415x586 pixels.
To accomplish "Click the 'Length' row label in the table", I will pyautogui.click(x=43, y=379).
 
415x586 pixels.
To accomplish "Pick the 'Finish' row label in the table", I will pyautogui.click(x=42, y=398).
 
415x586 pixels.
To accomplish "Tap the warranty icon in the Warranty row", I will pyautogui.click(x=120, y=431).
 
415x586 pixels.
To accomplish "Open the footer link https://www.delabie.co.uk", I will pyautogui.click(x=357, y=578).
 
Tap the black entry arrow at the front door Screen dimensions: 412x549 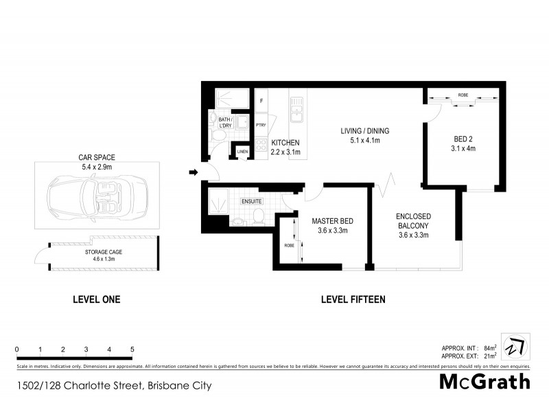pos(194,172)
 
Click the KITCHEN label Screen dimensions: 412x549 pos(285,142)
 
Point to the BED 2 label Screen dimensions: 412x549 pos(463,137)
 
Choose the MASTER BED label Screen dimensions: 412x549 pos(332,220)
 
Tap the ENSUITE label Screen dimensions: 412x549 pos(250,201)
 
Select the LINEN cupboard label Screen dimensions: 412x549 pos(242,152)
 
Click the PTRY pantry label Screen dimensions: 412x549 pos(261,125)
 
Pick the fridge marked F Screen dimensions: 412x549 pos(261,101)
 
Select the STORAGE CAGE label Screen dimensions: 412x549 pos(100,251)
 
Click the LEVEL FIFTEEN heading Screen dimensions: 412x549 pos(353,299)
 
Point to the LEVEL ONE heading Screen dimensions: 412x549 pos(97,299)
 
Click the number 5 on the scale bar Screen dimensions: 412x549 pos(132,350)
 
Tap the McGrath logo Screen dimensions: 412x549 pos(484,382)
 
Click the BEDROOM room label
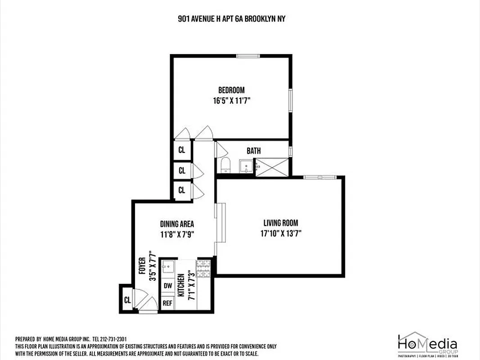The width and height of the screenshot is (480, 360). [x=231, y=90]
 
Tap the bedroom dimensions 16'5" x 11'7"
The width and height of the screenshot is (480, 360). [x=231, y=101]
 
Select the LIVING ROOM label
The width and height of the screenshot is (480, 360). [x=281, y=223]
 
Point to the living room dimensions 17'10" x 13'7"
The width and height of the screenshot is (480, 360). [x=281, y=234]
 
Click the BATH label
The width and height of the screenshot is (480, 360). [x=253, y=151]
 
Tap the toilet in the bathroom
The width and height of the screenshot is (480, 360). [x=225, y=166]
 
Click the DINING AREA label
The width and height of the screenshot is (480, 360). [x=177, y=224]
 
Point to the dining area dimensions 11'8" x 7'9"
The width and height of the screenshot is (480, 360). [x=177, y=234]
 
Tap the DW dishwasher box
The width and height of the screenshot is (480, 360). [x=167, y=285]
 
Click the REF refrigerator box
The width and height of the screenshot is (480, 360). [x=167, y=303]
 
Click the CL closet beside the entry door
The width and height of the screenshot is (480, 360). [x=127, y=299]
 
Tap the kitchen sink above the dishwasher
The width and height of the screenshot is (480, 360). [x=167, y=267]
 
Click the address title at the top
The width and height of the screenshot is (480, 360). [x=231, y=19]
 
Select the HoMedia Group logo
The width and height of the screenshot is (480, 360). [x=427, y=346]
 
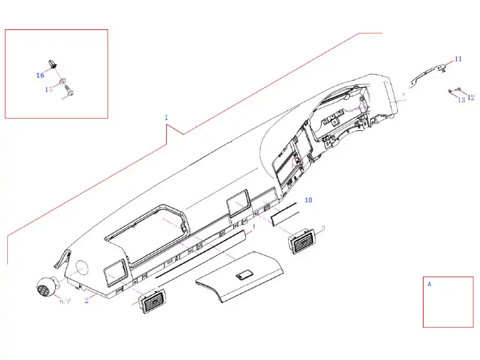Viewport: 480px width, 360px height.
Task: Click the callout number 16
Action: [40, 76]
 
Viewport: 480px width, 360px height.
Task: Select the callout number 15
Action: [49, 89]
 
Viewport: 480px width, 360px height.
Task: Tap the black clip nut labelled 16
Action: [52, 62]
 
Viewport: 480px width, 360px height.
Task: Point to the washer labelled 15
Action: [62, 81]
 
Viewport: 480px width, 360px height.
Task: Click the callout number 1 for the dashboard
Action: [166, 118]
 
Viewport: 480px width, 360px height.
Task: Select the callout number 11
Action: [458, 59]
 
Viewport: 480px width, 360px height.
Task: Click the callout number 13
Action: [461, 100]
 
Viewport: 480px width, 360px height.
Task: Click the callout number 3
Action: [323, 228]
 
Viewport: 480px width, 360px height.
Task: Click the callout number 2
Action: [86, 300]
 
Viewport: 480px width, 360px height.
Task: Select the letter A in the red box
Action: [429, 284]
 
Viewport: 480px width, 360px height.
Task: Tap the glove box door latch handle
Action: [244, 275]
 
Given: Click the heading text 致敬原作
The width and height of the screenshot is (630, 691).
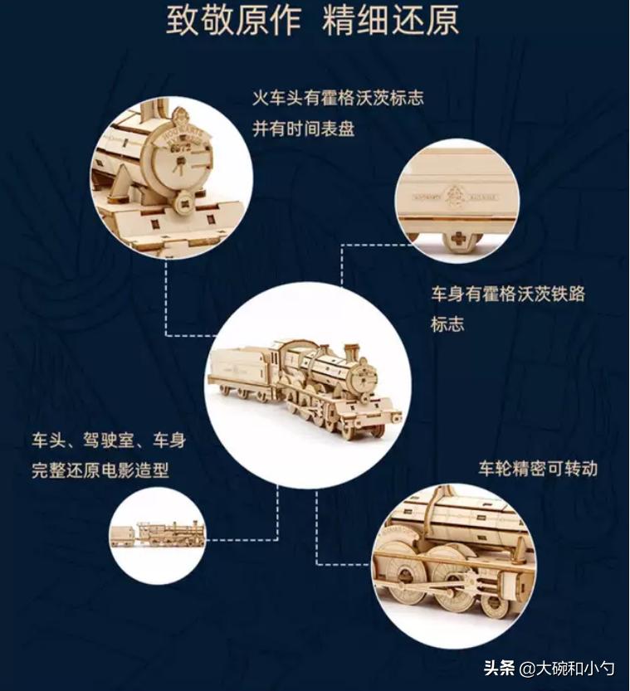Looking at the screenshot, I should pyautogui.click(x=232, y=22).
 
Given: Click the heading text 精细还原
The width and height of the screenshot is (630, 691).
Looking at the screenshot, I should pyautogui.click(x=391, y=22).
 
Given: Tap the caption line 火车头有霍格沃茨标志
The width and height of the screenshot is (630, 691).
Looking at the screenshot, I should pyautogui.click(x=339, y=98).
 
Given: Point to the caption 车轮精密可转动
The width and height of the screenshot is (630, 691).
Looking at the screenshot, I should pyautogui.click(x=538, y=468).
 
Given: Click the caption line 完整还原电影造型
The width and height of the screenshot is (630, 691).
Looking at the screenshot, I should pyautogui.click(x=100, y=471).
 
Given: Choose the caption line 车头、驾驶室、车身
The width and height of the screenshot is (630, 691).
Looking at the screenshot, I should pyautogui.click(x=108, y=440).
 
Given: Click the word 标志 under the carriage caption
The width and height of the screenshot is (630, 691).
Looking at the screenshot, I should pyautogui.click(x=447, y=324).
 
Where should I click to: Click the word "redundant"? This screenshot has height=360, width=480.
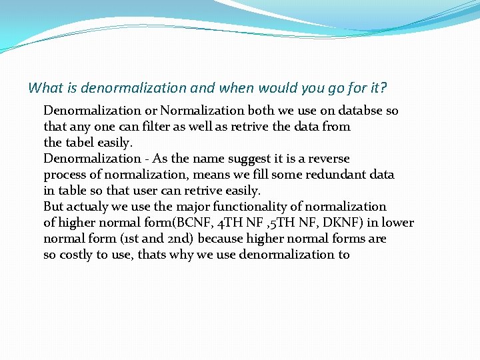click(332, 175)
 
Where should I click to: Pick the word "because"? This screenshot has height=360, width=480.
click(222, 239)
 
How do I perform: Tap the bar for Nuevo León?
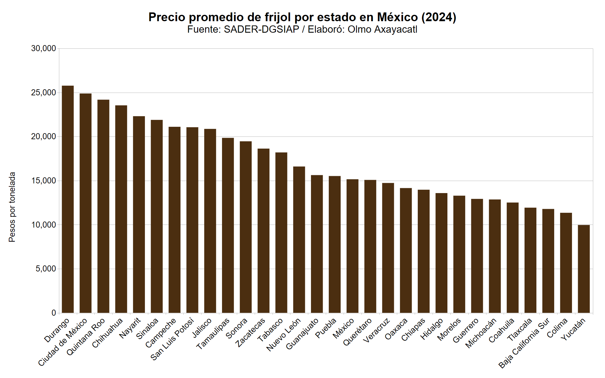[299, 239]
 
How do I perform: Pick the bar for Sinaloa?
[157, 216]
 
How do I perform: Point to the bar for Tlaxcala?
[530, 260]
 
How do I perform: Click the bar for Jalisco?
[210, 221]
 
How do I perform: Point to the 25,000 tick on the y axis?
[44, 93]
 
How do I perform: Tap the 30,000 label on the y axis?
[44, 48]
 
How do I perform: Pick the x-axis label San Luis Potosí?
[172, 339]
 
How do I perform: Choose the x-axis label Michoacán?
[481, 333]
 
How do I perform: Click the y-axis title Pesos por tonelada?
[12, 207]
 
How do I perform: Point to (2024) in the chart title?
[439, 17]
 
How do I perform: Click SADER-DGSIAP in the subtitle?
[261, 29]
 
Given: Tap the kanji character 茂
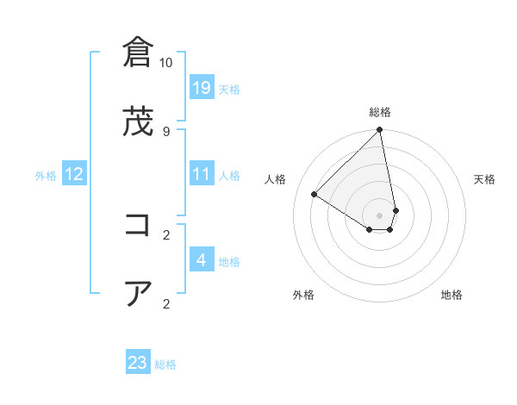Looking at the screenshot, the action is point(138,122).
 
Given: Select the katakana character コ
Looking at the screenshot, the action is point(138,226).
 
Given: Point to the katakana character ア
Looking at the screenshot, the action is point(138,294).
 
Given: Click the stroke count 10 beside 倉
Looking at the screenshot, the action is point(165,63).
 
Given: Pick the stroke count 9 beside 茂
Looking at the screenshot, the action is point(165,131).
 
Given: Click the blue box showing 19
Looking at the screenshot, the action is point(202,88).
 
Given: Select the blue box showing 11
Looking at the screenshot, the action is point(202,174).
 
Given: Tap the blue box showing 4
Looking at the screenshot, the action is point(202,260).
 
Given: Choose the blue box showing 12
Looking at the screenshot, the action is point(74,174).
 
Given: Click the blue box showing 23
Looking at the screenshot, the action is point(138,363).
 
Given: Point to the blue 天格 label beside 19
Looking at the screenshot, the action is point(229,89).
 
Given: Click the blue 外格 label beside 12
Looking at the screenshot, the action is point(46,175).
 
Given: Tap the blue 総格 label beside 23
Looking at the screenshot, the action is point(165,364).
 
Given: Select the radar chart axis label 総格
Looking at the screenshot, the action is point(380,112).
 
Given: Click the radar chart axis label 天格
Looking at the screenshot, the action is point(485,179).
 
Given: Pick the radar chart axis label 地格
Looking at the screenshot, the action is point(452,295).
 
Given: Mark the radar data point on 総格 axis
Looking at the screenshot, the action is point(380,131).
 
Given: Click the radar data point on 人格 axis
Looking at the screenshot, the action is point(315,195).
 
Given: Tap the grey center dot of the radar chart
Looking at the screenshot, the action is point(380,215).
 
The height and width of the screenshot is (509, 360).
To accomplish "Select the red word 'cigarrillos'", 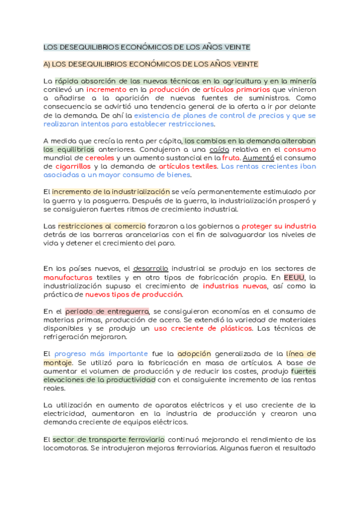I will [x=64, y=166].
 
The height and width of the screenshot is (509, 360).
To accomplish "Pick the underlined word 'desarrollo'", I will [x=151, y=268].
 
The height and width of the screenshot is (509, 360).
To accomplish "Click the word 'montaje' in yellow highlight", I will [x=58, y=363].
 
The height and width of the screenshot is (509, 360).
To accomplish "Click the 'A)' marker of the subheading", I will [x=50, y=64].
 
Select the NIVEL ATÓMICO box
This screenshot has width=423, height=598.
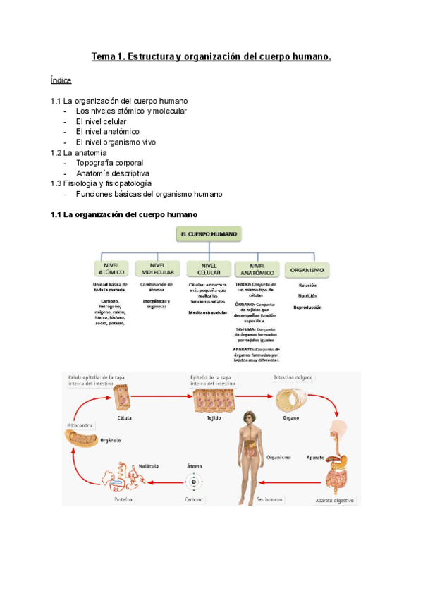point(111,269)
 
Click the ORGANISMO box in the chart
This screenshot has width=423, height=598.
point(307,269)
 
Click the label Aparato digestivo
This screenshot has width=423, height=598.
point(335,501)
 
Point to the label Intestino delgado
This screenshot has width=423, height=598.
point(292,377)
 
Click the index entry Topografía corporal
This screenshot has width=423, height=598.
point(109,163)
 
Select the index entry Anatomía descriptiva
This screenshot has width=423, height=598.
point(113,173)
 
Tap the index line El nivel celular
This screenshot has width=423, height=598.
point(101,121)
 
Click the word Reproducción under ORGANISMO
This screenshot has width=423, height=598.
point(307,307)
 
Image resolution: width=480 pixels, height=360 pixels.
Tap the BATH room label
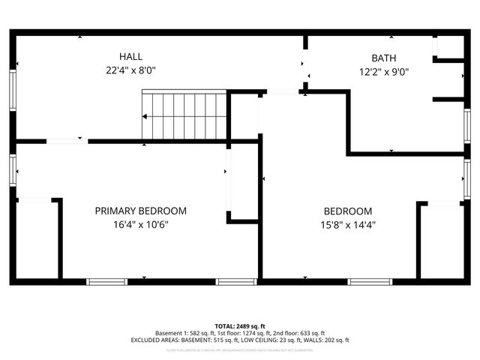[x=384, y=58]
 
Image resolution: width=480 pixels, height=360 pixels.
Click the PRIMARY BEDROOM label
[x=140, y=211]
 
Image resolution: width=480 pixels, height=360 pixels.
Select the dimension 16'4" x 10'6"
[x=140, y=224]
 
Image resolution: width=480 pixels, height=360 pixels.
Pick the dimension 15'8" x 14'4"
[x=347, y=224]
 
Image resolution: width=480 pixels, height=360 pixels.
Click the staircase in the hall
[x=184, y=116]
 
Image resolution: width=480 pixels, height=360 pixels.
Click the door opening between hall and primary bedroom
[x=67, y=140]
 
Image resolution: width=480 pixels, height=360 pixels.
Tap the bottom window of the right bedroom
[x=370, y=282]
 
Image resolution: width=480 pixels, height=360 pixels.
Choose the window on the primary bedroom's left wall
[x=13, y=169]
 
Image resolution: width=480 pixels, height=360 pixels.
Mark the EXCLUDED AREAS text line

□ □ □ □

§ **EXERCISE INSTRUCTIONS**
Change every instance of "table" to "grid" in the rows, starting at the first row and ending at the line that contains "will pyautogui.click(x=120, y=431).", and leave everything else unchanged. Give only those lines.

§ **SOLUTION FOR THIS TASK**
415x586 pixels.
To accomplish "Click the 'Length' row label in the grid", I will pyautogui.click(x=43, y=379).
 
415x586 pixels.
To accomplish "Pick the 'Finish' row label in the grid", I will pyautogui.click(x=42, y=398).
 
415x586 pixels.
To accomplish "Tap the warranty icon in the Warranty row", I will pyautogui.click(x=120, y=431).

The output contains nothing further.